MATERIAL FOR THIS TASK section start

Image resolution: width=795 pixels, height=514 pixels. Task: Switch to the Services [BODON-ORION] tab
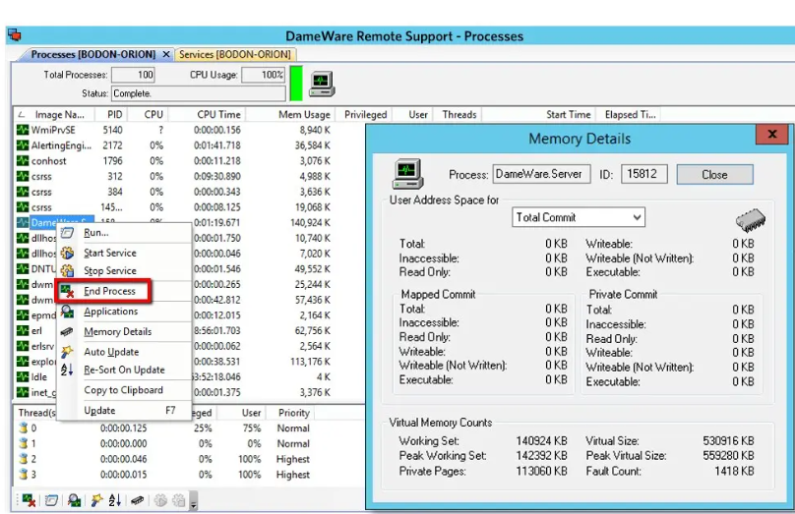tap(235, 54)
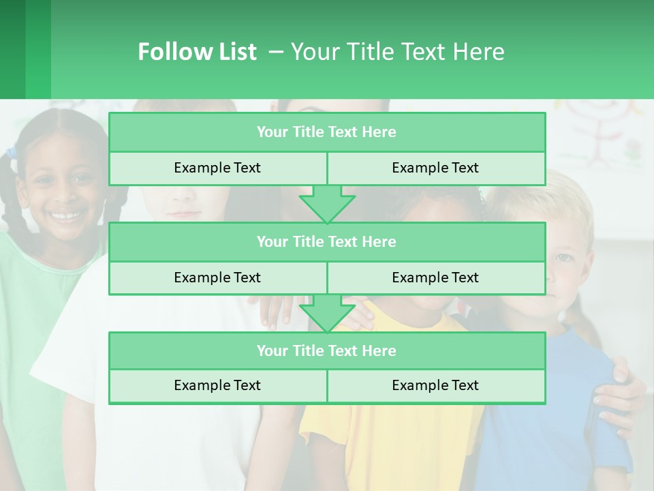Click the slide title "Follow List" text
Viewport: 654px width, 491px height.
coord(197,52)
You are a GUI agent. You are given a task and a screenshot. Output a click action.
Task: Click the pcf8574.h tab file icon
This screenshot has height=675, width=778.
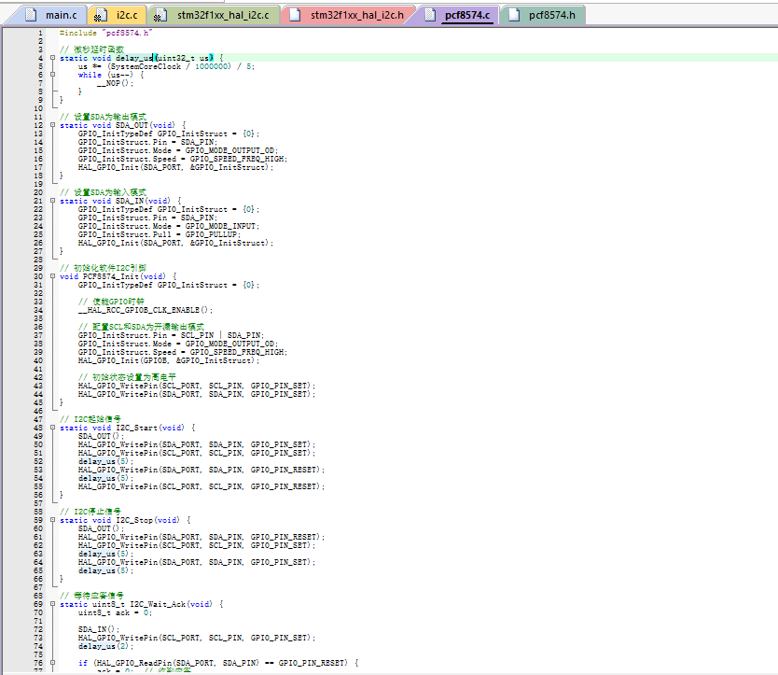[x=513, y=16]
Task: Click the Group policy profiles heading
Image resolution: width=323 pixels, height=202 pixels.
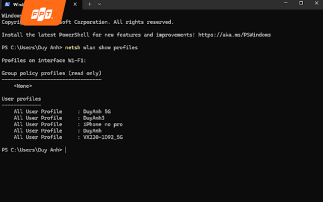Action: pos(51,73)
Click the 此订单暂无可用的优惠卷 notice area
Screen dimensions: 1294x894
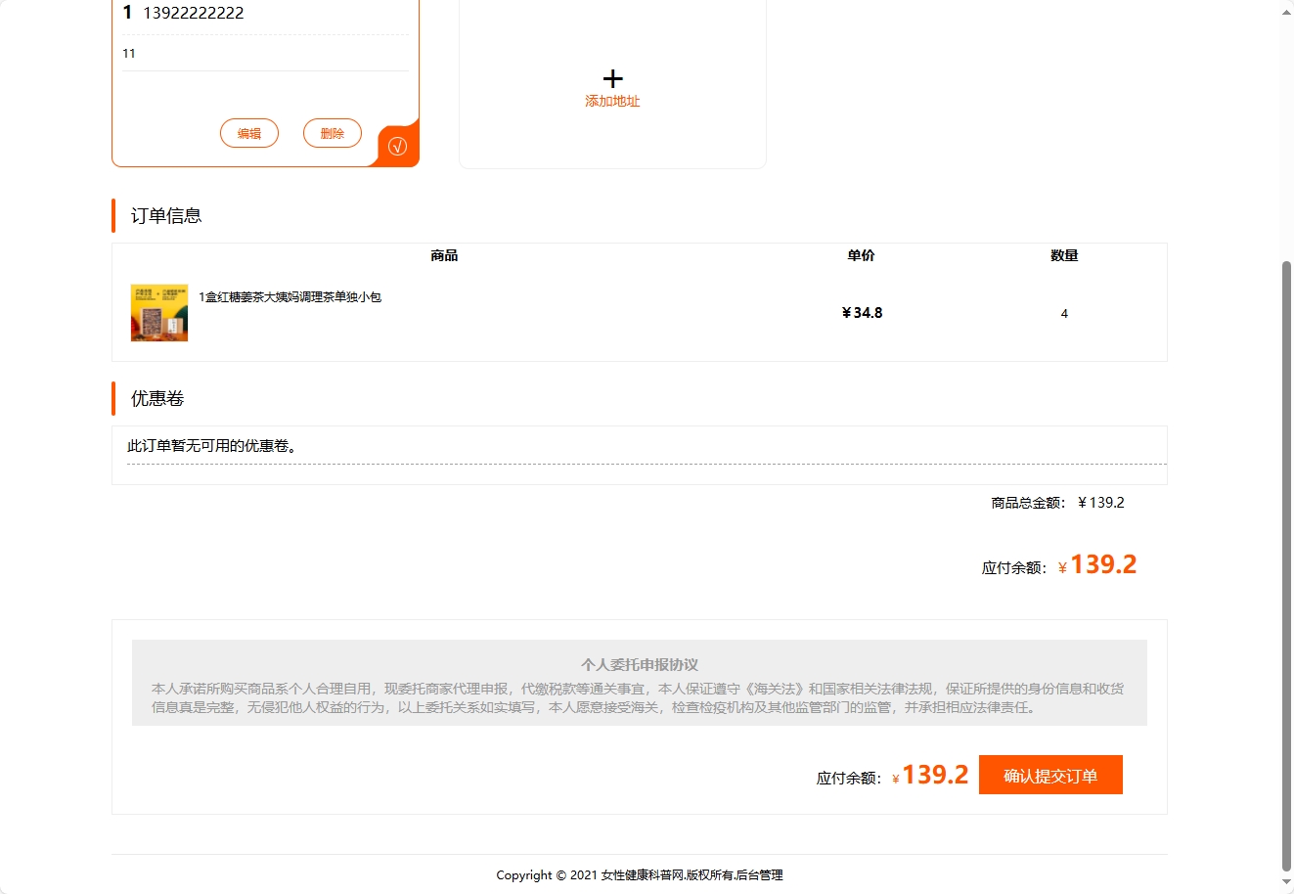209,445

MATERIAL FOR THIS TASK section end

** YOUR TASK **
The entries above are to be copied exactly, with every picture left out.

** TASK OUTPUT **
Image resolution: width=795 pixels, height=514 pixels. Task: Switch to the Services [BODON-ORION] tab
tap(235, 54)
Click the slide title "Follow List" text
Viewport: 654px width, 491px height.
coord(197,52)
You are a GUI agent. You are given a task and a screenshot. Output a click action.
Task: Click the pcf8574.h tab file icon
This screenshot has height=675, width=778.
[x=513, y=16]
Task: Click the Group policy profiles heading
Image resolution: width=323 pixels, height=202 pixels.
Action: pos(51,73)
Click the 此订单暂无可用的优惠卷 notice area
Screen dimensions: 1294x894
209,445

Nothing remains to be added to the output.